[Saved entries]
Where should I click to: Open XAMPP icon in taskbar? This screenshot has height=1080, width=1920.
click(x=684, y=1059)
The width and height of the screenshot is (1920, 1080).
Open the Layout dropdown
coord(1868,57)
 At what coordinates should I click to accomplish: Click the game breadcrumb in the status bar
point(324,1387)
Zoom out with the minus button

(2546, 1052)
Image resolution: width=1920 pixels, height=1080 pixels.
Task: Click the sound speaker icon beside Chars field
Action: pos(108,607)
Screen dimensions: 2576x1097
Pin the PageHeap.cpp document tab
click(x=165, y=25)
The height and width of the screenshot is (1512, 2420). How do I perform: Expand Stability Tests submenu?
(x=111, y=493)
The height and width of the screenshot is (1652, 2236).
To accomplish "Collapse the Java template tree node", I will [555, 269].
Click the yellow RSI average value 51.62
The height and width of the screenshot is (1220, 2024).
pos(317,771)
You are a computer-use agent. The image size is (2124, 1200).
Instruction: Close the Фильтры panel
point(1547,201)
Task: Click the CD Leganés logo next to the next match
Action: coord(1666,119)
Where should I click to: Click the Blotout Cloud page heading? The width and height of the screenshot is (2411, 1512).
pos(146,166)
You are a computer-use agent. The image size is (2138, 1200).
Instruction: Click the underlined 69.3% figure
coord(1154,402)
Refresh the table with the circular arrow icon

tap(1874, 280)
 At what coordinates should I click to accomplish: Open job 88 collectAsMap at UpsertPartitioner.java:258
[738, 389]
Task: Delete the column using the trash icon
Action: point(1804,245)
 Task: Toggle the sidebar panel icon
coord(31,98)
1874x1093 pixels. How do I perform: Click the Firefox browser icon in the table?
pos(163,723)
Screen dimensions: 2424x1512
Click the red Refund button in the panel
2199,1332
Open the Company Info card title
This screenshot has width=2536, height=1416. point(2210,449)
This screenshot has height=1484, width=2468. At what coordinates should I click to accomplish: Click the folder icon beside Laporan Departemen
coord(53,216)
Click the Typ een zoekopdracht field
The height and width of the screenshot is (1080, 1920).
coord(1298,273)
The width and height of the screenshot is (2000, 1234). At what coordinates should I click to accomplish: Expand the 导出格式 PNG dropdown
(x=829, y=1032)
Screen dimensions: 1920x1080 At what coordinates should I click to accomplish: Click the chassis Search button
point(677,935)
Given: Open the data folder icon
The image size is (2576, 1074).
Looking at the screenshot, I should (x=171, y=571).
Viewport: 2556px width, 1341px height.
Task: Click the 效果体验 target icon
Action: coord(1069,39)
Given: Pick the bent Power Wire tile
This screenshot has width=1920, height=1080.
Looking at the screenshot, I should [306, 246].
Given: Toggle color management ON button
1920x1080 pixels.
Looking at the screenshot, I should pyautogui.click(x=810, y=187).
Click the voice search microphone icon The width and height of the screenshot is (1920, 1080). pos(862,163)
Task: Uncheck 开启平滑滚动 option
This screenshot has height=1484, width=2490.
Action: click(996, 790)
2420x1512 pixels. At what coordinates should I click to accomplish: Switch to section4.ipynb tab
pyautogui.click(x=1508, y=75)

# What to produce:
Starting from the data above, filter for lines with "computer" and copy each one.

# Answer box:
You are a computer-use agent. The image size is (2124, 1200).
You are a computer-use agent. The image size is (2138, 1200).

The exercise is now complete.